It is clear that the time has come for the scope of the defence of public interest, as ruled on in Reynolds and Jameel, to be set out in statute. The changes in both words and meaning to the defences of “fair comment” to “honest opinion” and “justification” to “truth” seem at first sight to be reasonable and workable. Similarly, the Clause 9 provision on responsibility for publication and the Clause 10 creation of a single publication rule with discretion for the court seem useful and important proposals. We will want to look closely at Clause 11 dealing with actions for defamation brought by corporate bodies, but the Australian experience and the noble Lord’s draft clause dealing with our own law looks more than interesting.

I listened with great care to what the noble and learned Lord, Lord Woolf, had to say about Clauses 14 and 15 and the issue of trial by jury in defamation cases. We believe that on balance it is right to reverse the presumption very much for the reasons set out by the noble and learned Lord and in paragraph 151 of the Explanatory Notes. It is interesting and encouraging that that excellent organisation, Justice, agrees in principle. Of course, the interests of justice caveat is absolutely essential to that proposition.

A possible addition to the Bill arises out of a concern referred to already on a number of occasions in speeches today, raised by the organisation Mumsnet. It is concerned that the Bill as presently drafted does not provide explicit cover for hosts of third-party comments. I invite the noble Lord to consider that point, not necessarily today but as the Bill progresses.

There will obviously be a great deal of further discussion and debate before the final shape of the reforms is agreed. I do not think that anyone can argue that this is not a huge step forward. However, the Bill does not deal with—and it is not intended to deal with—what in the modern cliché could be described as the elephant in the room. That is the question of costs in defamation actions. I make no criticism of that at all, as this Bill is concerned with the substantive law and the position on costs does not need primary legislation to be changed. The briefing from the Libel Reform Campaign makes the point, already referred to by my noble friend Lady McIntosh, that fighting a libel case can cost 140 times the European average and can routinely cost £1 million. But the maximum 100 per cent success fee allowed under conditional fee agreements is just too high. Alongside the high legal costs anyway, we believe that this has had a harmful effect on freedom of expression and think that the 100 per cent figure should be lowered—and should be lowered now. The reply of the present Government to that proposition is that we should wait, perhaps until the Government legislate on Sir Rupert Jackson’s review of civil litigation costs, which has come up today. Sir Rupert has trenchant views on success fees generally, I think it is fair to say.

—————

TASK OBJECTIVE — Quote the passage on the defamation bill word for word from "It is clear" to "more than interesting.".

DATA EXTRACT —

—————

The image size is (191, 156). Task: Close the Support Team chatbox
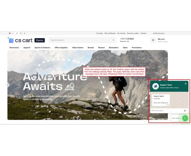186,84

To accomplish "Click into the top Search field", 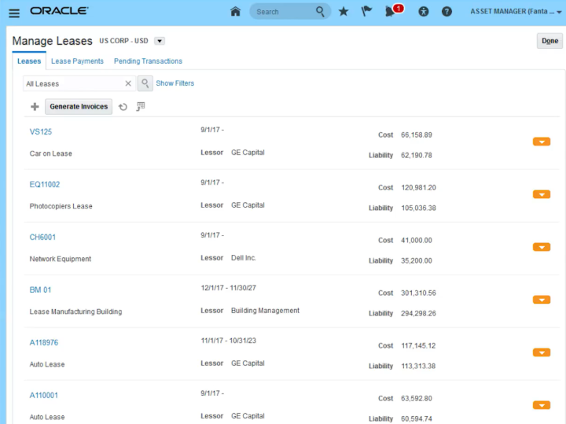I will (283, 12).
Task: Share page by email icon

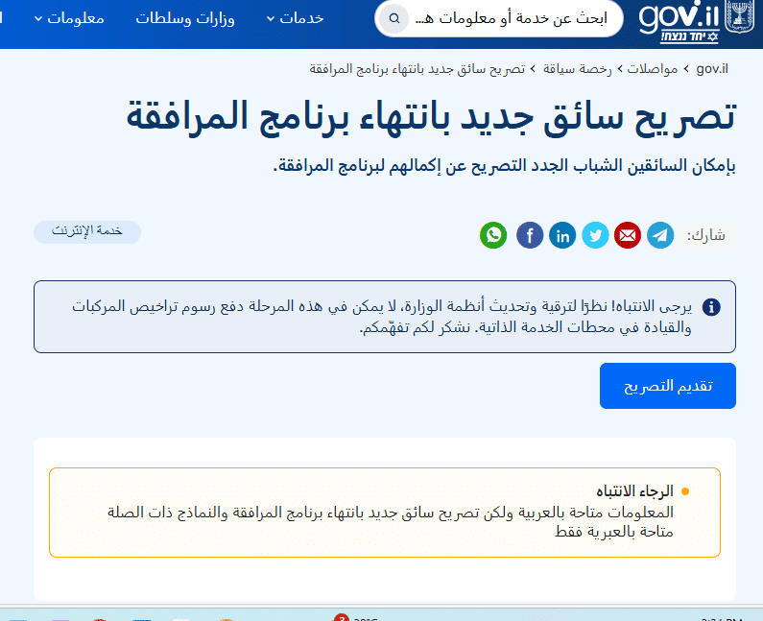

—————

COMPLETE ANSWER —
It is clear that the time has come for the scope of the defence of public interest, as ruled on in Reynolds and Jameel, to be set out in statute. The changes in both words and meaning to the defences of “fair comment” to “honest opinion” and “justification” to “truth” seem at first sight to be reasonable and workable. Similarly, the Clause 9 provision on responsibility for publication and the Clause 10 creation of a single publication rule with discretion for the court seem useful and important proposals. We will want to look closely at Clause 11 dealing with actions for defamation brought by corporate bodies, but the Australian experience and the noble Lord’s draft clause dealing with our own law looks more than interesting.